• [Dataset entries]:
:::::

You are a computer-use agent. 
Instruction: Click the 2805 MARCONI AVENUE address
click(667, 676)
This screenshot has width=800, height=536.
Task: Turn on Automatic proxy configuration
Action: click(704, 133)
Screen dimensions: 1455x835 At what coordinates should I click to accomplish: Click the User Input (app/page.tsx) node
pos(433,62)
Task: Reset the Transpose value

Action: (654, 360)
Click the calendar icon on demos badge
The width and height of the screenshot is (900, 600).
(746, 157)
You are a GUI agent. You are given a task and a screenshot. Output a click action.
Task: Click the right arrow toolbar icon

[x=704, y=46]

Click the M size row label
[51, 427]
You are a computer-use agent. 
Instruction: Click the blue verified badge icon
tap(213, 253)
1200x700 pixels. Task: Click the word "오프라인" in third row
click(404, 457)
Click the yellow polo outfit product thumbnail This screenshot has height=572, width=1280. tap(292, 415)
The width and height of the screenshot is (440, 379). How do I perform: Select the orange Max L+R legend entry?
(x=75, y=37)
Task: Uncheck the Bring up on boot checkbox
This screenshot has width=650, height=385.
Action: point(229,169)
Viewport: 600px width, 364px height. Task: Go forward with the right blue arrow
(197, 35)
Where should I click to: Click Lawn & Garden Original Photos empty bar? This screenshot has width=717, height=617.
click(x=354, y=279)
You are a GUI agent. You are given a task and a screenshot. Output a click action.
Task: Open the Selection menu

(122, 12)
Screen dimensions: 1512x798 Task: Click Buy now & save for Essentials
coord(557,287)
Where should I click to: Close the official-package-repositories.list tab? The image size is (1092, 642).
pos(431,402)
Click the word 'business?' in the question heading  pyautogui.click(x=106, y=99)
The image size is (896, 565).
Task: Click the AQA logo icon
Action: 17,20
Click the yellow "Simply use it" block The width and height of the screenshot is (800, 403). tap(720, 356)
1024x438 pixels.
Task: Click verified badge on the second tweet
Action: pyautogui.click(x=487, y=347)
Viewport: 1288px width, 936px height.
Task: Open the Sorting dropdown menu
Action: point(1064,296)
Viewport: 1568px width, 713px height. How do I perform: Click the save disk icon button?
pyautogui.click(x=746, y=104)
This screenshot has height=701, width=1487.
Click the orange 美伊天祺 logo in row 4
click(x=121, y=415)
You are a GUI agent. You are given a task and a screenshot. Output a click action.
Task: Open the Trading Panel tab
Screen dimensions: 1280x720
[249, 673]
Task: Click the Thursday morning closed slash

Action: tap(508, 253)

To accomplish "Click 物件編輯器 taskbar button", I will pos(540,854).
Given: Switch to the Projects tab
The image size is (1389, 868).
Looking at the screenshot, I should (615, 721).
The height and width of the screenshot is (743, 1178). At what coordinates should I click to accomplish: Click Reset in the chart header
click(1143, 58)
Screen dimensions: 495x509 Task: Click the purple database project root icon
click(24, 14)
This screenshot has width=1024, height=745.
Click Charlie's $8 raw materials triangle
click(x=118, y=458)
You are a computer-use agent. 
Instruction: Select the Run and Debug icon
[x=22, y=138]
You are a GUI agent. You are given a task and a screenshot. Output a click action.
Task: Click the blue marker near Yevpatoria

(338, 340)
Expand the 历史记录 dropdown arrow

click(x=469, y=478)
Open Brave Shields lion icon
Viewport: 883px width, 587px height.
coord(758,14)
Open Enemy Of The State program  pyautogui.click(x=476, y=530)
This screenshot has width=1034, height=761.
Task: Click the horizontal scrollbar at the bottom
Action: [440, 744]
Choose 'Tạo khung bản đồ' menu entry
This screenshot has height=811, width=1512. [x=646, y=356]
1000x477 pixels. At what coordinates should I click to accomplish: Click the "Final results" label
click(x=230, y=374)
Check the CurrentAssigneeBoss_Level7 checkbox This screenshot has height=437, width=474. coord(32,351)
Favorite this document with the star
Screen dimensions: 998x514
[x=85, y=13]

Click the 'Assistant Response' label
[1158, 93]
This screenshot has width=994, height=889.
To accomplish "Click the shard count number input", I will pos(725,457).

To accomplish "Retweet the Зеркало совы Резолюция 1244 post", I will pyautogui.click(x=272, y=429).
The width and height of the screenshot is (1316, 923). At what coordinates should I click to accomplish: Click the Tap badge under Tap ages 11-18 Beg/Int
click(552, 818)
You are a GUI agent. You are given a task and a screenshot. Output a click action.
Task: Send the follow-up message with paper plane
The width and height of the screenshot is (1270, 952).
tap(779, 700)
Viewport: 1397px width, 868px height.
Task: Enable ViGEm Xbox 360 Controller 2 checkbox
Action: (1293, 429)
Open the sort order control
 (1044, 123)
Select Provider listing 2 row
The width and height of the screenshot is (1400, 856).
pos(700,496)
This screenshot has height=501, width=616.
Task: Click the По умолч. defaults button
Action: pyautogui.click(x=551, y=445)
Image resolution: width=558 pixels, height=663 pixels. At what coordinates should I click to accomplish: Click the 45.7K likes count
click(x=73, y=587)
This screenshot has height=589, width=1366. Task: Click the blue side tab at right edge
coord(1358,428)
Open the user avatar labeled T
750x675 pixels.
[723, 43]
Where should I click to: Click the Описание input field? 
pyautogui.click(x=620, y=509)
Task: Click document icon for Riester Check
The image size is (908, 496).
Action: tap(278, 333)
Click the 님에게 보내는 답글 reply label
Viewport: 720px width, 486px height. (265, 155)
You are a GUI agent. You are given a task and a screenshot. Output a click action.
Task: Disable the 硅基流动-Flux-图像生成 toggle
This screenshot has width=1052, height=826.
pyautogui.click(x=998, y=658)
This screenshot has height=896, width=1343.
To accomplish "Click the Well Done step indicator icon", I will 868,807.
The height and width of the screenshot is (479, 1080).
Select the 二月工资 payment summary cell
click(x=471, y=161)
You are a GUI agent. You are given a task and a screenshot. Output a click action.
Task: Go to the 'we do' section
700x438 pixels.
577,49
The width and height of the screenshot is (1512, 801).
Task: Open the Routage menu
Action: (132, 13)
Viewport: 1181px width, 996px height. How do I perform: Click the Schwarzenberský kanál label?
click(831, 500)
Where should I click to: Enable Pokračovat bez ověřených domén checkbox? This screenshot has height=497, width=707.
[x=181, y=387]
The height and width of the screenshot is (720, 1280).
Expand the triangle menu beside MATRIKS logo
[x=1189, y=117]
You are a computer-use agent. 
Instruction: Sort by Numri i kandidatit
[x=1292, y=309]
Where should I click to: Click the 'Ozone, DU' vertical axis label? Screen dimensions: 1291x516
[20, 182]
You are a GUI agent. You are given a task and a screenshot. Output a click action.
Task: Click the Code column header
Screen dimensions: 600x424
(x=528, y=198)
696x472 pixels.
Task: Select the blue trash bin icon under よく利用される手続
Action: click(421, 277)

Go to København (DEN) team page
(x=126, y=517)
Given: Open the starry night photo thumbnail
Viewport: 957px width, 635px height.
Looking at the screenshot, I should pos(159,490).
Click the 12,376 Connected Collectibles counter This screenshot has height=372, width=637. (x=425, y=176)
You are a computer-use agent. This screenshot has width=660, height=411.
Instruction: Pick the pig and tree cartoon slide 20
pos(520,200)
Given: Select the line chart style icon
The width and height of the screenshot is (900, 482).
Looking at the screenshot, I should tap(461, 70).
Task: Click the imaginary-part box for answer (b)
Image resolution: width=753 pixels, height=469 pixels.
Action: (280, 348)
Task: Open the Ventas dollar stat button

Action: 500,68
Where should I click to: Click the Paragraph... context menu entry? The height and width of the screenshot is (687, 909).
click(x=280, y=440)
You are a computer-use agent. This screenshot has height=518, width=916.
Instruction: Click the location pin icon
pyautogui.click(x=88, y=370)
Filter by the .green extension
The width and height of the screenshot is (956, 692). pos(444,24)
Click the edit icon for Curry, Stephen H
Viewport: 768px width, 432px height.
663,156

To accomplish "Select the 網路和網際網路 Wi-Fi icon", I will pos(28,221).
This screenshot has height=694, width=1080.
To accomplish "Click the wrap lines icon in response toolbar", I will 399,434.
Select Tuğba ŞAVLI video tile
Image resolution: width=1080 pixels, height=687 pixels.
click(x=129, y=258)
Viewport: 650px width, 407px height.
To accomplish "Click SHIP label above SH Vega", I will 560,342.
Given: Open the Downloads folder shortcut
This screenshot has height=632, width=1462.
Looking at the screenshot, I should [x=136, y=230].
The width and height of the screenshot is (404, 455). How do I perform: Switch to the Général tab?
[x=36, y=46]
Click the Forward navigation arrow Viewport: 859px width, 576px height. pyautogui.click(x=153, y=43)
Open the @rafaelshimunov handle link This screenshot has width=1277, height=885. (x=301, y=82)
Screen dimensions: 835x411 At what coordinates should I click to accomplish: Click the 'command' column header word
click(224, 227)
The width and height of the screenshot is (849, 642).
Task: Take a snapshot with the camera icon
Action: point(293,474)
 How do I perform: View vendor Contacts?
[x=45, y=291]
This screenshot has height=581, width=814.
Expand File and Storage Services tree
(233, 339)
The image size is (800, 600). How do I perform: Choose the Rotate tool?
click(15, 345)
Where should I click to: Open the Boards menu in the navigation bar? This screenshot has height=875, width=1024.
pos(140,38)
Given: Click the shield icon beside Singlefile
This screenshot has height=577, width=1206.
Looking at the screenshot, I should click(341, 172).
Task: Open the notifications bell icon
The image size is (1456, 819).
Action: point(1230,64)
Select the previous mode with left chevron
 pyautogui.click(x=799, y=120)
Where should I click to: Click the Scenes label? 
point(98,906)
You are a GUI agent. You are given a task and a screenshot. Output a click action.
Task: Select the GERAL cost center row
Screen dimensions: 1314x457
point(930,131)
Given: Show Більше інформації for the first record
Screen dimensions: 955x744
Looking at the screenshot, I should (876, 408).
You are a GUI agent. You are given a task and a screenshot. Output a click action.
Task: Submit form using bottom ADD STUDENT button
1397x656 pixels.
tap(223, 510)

:::::

• [What is required]: Every line that contains the string "thumbnail" should be copied from the records.

• [Finished exercise]:
Click the yellow polo outfit product thumbnail This screenshot has height=572, width=1280. tap(292, 415)
Given: Open the starry night photo thumbnail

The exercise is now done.